| PROBLEM TO WORK ON |
Print the data exactly as it appears, keeping every word.
++++++++++++++++++++
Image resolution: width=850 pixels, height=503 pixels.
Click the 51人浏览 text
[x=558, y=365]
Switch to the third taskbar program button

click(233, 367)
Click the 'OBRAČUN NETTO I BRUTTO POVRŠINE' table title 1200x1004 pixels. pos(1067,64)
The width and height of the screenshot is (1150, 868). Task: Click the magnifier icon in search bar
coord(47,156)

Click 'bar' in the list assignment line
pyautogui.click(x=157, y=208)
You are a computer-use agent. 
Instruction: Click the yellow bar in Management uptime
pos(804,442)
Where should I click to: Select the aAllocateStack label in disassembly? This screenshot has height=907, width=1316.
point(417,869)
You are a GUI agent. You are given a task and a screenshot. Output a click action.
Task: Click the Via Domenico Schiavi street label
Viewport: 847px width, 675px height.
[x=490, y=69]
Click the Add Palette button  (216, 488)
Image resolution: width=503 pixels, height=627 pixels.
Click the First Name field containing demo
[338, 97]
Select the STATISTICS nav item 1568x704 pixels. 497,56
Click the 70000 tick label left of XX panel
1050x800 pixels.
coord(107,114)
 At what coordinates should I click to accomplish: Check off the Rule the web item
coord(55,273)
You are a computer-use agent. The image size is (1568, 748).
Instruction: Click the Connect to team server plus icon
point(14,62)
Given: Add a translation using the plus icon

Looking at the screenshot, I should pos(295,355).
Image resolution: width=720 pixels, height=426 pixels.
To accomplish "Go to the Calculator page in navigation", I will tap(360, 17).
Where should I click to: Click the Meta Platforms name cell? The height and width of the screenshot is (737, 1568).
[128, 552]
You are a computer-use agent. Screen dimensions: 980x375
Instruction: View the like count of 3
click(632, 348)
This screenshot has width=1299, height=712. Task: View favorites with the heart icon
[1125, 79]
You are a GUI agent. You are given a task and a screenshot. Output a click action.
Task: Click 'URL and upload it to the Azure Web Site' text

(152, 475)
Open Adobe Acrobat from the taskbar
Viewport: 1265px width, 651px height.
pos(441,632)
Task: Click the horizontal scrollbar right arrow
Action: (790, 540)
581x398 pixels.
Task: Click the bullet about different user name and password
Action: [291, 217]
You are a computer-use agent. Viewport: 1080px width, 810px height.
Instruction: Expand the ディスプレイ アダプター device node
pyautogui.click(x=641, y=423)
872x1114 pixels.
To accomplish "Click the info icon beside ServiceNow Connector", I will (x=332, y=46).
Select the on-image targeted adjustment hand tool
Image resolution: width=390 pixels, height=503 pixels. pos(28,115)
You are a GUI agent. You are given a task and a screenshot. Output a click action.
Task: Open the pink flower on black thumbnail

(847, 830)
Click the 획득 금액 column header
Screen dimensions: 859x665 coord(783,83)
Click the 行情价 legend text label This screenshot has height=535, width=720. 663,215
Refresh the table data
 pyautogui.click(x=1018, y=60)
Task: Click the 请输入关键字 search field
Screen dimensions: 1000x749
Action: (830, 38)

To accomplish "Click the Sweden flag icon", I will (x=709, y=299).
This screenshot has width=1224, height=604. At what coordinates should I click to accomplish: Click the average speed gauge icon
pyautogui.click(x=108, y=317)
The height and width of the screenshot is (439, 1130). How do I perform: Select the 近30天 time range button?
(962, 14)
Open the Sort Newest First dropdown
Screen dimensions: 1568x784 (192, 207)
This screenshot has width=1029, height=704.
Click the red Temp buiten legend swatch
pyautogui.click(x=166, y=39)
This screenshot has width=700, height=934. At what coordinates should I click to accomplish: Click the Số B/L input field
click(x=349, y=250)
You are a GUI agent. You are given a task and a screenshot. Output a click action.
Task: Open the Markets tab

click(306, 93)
++++++++++++++++++++
| COMPLETED EXERCISE |
Image resolution: width=850 pixels, height=503 pixels.
Click the 51人浏览 text
[x=558, y=365]
Switch to the third taskbar program button

click(233, 367)
Click the 'OBRAČUN NETTO I BRUTTO POVRŠINE' table title 1200x1004 pixels. pos(1067,64)
The width and height of the screenshot is (1150, 868). Task: Click the magnifier icon in search bar
coord(47,156)

Click 'bar' in the list assignment line
pyautogui.click(x=157, y=208)
You are a computer-use agent. 
Instruction: Click the yellow bar in Management uptime
pos(804,442)
Where should I click to: Select the aAllocateStack label in disassembly? This screenshot has height=907, width=1316.
point(417,869)
You are a GUI agent. You are given a task and a screenshot. Output a click action.
Task: Click the Via Domenico Schiavi street label
Viewport: 847px width, 675px height.
[x=490, y=69]
Click the Add Palette button  (216, 488)
Image resolution: width=503 pixels, height=627 pixels.
Click the First Name field containing demo
[338, 97]
Select the STATISTICS nav item 1568x704 pixels. 497,56
Click the 70000 tick label left of XX panel
1050x800 pixels.
coord(107,114)
 At what coordinates should I click to accomplish: Check off the Rule the web item
coord(55,273)
You are a computer-use agent. The image size is (1568, 748).
Instruction: Click the Connect to team server plus icon
point(14,62)
Given: Add a translation using the plus icon

Looking at the screenshot, I should pos(295,355).
Image resolution: width=720 pixels, height=426 pixels.
To accomplish "Go to the Calculator page in navigation", I will tap(360, 17).
Where should I click to: Click the Meta Platforms name cell? The height and width of the screenshot is (737, 1568).
[128, 552]
You are a computer-use agent. Screen dimensions: 980x375
Instruction: View the like count of 3
click(632, 348)
This screenshot has width=1299, height=712. Task: View favorites with the heart icon
[1125, 79]
You are a GUI agent. You are given a task and a screenshot. Output a click action.
Task: Click 'URL and upload it to the Azure Web Site' text

(152, 475)
Open Adobe Acrobat from the taskbar
Viewport: 1265px width, 651px height.
pos(441,632)
Task: Click the horizontal scrollbar right arrow
Action: (790, 540)
581x398 pixels.
Task: Click the bullet about different user name and password
Action: [291, 217]
You are a computer-use agent. Viewport: 1080px width, 810px height.
Instruction: Expand the ディスプレイ アダプター device node
pyautogui.click(x=641, y=423)
872x1114 pixels.
To accomplish "Click the info icon beside ServiceNow Connector", I will (x=332, y=46).
Select the on-image targeted adjustment hand tool
Image resolution: width=390 pixels, height=503 pixels. pos(28,115)
You are a GUI agent. You are given a task and a screenshot. Output a click action.
Task: Open the pink flower on black thumbnail

(847, 830)
Click the 획득 금액 column header
Screen dimensions: 859x665 coord(783,83)
Click the 行情价 legend text label This screenshot has height=535, width=720. 663,215
Refresh the table data
 pyautogui.click(x=1018, y=60)
Task: Click the 请输入关键字 search field
Screen dimensions: 1000x749
Action: (830, 38)

To accomplish "Click the Sweden flag icon", I will (x=709, y=299).
This screenshot has width=1224, height=604. At what coordinates should I click to accomplish: Click the average speed gauge icon
pyautogui.click(x=108, y=317)
The height and width of the screenshot is (439, 1130). How do I perform: Select the 近30天 time range button?
(962, 14)
Open the Sort Newest First dropdown
Screen dimensions: 1568x784 (192, 207)
This screenshot has width=1029, height=704.
Click the red Temp buiten legend swatch
pyautogui.click(x=166, y=39)
This screenshot has width=700, height=934. At what coordinates should I click to accomplish: Click the Số B/L input field
click(x=349, y=250)
You are a GUI agent. You are given a task and a screenshot. Output a click action.
Task: Open the Markets tab

click(306, 93)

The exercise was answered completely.